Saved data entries

>>>

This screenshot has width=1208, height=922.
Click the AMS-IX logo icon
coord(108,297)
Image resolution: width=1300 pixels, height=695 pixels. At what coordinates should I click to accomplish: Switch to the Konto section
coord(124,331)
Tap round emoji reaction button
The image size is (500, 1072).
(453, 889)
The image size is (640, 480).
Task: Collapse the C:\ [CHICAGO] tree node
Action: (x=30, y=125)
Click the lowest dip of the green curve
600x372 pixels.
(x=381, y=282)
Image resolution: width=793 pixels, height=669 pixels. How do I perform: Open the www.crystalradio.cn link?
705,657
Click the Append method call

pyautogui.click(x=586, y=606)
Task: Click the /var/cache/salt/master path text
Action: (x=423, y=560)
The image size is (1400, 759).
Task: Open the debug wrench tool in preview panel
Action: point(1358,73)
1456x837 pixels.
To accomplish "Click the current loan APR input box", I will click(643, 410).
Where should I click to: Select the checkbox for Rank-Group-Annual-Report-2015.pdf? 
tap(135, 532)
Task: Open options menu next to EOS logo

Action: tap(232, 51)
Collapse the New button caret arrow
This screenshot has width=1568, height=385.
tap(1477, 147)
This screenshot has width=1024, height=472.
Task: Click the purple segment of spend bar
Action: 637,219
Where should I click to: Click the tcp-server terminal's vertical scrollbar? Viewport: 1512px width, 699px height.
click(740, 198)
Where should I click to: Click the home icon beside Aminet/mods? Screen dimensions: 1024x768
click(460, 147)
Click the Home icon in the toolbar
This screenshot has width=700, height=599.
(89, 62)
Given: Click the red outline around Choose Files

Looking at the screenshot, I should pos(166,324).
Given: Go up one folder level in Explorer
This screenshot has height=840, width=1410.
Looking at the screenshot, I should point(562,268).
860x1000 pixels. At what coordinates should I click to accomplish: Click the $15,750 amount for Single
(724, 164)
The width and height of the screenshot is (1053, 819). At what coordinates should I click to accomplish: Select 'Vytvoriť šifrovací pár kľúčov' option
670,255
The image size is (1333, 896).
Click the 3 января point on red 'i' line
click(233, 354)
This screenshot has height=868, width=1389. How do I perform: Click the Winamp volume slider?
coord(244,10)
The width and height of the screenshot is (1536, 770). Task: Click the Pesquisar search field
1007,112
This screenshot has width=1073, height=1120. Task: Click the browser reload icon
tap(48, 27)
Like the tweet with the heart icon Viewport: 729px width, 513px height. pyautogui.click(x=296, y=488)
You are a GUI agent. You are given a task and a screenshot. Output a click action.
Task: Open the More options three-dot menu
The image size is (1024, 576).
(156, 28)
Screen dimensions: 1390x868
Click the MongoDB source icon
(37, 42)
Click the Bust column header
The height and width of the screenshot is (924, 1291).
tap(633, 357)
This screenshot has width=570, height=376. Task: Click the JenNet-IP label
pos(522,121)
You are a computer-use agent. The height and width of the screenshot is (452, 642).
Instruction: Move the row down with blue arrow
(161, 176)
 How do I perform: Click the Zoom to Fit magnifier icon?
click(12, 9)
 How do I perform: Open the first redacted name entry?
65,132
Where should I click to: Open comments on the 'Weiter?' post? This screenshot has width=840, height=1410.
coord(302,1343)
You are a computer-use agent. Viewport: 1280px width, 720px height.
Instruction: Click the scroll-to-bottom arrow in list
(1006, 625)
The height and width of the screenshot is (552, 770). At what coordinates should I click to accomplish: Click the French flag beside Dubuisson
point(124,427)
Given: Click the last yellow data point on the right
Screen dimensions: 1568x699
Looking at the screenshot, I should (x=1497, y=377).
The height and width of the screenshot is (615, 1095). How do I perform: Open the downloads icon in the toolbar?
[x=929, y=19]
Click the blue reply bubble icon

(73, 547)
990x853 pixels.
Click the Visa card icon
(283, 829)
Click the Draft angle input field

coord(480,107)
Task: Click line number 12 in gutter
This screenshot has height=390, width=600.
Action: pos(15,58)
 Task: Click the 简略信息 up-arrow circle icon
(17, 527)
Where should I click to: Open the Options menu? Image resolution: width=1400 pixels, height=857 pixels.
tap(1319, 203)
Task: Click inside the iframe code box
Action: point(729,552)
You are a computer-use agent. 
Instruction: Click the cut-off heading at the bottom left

<<<

What is needed: Look above for the line with "Click the Home icon in the toolbar" and the line with "Like the tweet", and reproduce exactly those two lines plus every line between, nothing more.

Response to this task:
Click the Home icon in the toolbar
This screenshot has width=700, height=599.
(89, 62)
Given: Click the red outline around Choose Files

Looking at the screenshot, I should pos(166,324).
Given: Go up one folder level in Explorer
This screenshot has height=840, width=1410.
Looking at the screenshot, I should point(562,268).
860x1000 pixels. At what coordinates should I click to accomplish: Click the $15,750 amount for Single
(724, 164)
The width and height of the screenshot is (1053, 819). At what coordinates should I click to accomplish: Select 'Vytvoriť šifrovací pár kľúčov' option
670,255
The image size is (1333, 896).
Click the 3 января point on red 'i' line
click(233, 354)
This screenshot has height=868, width=1389. How do I perform: Click the Winamp volume slider?
coord(244,10)
The width and height of the screenshot is (1536, 770). Task: Click the Pesquisar search field
1007,112
This screenshot has width=1073, height=1120. Task: Click the browser reload icon
tap(48, 27)
Like the tweet with the heart icon Viewport: 729px width, 513px height. pyautogui.click(x=296, y=488)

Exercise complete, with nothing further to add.